(Required action):
Once the line with "This screenshot has width=960, height=660." is found, return it along with every line after it, exactly, through the end of the material.
────────────────────
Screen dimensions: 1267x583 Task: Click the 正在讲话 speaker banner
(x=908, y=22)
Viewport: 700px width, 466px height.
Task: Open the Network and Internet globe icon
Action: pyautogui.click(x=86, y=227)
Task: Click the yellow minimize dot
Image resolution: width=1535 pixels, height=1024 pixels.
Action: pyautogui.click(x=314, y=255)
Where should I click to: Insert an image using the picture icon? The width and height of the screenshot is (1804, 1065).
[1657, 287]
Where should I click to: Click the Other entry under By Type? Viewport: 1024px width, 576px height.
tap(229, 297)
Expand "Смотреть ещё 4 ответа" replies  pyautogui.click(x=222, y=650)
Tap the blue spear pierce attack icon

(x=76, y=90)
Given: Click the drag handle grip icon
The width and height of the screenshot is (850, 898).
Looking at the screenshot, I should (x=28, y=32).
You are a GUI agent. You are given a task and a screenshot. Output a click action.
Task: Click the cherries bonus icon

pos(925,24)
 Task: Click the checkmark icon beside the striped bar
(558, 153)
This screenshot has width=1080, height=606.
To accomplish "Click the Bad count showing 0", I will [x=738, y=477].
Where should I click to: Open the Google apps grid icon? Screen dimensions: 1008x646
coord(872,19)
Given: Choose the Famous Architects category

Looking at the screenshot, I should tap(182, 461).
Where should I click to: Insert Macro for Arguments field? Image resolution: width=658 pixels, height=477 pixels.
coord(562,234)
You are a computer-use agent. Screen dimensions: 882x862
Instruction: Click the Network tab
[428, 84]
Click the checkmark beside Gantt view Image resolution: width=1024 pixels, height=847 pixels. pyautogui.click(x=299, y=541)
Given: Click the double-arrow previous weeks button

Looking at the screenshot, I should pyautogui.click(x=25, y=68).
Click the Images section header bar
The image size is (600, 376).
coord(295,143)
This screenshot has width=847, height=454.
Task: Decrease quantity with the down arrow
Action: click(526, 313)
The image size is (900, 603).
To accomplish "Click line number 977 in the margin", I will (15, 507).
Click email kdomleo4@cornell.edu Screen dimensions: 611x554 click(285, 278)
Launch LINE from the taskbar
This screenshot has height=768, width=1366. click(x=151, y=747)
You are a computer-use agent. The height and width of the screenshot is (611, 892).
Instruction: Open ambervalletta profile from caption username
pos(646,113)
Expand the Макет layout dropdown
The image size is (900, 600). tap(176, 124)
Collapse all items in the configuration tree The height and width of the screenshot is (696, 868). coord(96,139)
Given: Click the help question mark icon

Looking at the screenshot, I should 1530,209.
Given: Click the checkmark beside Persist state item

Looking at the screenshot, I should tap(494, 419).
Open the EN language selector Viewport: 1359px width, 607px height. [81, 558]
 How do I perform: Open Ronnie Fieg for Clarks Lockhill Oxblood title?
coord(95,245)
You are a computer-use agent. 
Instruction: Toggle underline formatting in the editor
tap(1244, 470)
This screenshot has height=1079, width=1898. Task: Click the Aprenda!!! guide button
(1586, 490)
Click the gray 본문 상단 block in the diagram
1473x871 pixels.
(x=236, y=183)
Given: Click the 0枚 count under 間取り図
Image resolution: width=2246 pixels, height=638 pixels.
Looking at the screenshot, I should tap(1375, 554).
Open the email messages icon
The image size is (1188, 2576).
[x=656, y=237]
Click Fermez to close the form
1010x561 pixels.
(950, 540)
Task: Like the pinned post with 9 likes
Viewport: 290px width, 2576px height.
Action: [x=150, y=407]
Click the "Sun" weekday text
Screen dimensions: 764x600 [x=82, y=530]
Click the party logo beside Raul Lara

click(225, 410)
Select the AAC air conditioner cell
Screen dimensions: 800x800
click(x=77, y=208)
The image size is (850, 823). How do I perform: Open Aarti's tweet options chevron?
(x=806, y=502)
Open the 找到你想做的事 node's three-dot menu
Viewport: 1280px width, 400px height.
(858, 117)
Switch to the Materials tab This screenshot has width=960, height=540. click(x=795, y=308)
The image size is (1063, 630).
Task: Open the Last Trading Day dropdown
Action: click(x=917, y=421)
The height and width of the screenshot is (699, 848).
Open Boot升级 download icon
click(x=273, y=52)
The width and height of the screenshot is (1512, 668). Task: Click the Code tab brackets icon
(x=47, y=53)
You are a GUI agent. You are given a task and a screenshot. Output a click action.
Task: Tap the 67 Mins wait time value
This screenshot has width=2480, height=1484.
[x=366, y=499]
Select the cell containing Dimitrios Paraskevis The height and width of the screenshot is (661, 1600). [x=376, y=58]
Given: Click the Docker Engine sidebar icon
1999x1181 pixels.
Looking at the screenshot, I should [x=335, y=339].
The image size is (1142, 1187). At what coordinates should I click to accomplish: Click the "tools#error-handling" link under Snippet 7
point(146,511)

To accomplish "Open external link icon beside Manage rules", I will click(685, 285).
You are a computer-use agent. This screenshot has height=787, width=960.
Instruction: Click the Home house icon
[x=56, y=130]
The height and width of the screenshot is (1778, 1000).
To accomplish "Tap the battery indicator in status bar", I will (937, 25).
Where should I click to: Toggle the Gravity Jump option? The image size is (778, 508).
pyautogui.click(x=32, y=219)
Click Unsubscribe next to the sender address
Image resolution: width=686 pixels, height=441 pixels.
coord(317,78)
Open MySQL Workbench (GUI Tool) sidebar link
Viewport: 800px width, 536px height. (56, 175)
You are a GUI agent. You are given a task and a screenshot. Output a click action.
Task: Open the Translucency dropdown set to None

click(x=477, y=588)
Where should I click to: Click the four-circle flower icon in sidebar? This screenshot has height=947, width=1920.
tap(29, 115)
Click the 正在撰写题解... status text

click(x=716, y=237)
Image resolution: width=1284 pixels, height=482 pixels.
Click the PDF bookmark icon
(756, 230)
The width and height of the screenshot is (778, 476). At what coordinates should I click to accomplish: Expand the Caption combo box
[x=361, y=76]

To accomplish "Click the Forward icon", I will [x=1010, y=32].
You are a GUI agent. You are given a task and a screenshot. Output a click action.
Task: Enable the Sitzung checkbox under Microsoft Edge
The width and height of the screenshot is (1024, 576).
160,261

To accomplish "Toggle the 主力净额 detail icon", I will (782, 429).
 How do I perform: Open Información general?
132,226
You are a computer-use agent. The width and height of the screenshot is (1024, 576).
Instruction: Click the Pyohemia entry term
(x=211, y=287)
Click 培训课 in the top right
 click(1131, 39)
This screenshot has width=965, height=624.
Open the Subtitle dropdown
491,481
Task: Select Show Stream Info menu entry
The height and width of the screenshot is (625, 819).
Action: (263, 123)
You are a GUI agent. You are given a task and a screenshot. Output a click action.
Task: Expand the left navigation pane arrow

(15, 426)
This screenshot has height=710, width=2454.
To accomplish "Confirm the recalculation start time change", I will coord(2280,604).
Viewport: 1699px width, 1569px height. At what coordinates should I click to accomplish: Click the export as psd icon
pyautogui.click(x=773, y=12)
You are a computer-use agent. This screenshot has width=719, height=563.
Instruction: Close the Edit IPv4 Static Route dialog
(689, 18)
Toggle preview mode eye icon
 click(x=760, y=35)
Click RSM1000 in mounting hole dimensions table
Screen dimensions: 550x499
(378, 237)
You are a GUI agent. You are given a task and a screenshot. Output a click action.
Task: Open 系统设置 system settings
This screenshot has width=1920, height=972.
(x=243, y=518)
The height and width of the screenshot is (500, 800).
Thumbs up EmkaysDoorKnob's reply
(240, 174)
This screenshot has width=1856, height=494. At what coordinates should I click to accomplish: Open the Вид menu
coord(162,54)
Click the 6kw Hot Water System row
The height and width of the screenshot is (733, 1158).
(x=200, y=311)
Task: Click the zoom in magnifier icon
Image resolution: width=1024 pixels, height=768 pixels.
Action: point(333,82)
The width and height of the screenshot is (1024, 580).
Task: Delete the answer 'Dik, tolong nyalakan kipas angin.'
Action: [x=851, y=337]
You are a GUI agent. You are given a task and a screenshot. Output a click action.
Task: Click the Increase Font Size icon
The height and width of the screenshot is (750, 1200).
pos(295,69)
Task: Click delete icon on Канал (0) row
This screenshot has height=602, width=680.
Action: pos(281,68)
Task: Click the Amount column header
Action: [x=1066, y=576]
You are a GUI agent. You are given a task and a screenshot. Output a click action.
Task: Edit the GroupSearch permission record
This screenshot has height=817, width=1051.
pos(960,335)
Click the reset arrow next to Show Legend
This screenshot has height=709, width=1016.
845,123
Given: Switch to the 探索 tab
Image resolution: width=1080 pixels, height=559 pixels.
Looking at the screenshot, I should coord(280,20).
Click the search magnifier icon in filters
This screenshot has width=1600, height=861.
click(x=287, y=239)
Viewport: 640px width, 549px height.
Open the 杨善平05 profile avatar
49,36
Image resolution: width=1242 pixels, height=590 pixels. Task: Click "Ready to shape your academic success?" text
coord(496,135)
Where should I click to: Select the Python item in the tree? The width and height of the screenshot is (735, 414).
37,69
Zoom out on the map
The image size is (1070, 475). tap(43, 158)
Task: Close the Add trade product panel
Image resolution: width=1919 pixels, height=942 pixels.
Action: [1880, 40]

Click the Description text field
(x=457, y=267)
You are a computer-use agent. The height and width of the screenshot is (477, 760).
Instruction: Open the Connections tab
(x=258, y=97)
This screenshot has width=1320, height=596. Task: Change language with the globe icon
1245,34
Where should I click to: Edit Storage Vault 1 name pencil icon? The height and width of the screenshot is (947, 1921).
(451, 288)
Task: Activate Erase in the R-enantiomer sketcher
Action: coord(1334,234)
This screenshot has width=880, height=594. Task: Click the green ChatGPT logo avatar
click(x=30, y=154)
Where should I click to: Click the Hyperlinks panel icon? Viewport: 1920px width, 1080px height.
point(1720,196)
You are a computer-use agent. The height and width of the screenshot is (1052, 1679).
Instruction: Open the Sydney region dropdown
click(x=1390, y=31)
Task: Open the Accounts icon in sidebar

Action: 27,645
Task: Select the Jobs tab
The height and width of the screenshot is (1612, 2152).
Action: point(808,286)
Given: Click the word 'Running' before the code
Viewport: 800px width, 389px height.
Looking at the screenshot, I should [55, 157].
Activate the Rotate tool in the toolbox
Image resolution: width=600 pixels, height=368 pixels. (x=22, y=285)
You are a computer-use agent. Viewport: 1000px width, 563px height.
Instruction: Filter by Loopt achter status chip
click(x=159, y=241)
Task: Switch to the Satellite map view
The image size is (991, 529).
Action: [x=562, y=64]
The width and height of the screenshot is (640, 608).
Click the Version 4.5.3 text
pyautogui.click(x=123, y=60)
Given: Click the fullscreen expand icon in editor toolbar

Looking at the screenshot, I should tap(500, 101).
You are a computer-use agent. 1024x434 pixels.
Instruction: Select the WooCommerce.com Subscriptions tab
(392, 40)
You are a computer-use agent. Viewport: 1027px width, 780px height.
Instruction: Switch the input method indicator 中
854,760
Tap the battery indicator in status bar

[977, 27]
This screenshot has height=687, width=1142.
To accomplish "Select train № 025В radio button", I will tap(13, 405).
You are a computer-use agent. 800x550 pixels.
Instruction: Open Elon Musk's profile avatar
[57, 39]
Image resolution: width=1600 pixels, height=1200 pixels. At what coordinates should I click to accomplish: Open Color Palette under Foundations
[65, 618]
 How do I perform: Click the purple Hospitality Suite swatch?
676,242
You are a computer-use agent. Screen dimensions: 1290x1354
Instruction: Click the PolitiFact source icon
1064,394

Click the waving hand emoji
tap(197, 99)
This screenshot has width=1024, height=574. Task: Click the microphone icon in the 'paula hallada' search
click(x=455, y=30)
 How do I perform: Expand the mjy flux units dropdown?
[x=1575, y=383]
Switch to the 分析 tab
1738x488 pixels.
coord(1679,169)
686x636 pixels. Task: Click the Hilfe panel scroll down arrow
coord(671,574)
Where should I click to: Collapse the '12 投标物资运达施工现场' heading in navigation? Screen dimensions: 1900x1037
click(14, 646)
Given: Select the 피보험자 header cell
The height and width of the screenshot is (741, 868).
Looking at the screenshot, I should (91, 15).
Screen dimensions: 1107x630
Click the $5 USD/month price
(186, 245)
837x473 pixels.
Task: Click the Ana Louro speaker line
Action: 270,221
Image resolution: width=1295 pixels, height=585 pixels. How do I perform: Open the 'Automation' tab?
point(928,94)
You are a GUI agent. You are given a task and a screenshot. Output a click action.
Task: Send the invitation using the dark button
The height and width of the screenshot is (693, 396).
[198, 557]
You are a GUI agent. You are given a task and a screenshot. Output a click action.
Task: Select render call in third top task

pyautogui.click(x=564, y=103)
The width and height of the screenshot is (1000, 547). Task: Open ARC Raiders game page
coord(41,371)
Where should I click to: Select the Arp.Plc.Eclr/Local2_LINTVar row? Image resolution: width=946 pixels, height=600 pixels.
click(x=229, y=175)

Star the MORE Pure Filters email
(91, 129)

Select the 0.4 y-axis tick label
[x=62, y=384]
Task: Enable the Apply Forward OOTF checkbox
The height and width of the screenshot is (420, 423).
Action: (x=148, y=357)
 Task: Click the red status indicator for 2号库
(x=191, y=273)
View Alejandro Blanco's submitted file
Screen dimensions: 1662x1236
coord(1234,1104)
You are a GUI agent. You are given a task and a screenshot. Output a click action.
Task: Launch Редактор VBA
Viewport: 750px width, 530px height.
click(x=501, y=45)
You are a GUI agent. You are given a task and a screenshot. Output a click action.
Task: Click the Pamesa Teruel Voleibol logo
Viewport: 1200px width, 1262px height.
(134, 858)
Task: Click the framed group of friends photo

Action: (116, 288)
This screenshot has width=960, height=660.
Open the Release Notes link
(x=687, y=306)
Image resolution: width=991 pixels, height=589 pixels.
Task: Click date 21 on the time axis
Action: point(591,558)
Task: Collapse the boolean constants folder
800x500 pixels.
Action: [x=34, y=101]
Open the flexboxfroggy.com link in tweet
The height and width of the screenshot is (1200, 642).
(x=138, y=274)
────────────────────
(Finished task):
This screenshot has width=960, height=660.
Open the Release Notes link
(x=687, y=306)
Image resolution: width=991 pixels, height=589 pixels.
Task: Click date 21 on the time axis
Action: point(591,558)
Task: Collapse the boolean constants folder
800x500 pixels.
Action: [x=34, y=101]
Open the flexboxfroggy.com link in tweet
The height and width of the screenshot is (1200, 642).
(x=138, y=274)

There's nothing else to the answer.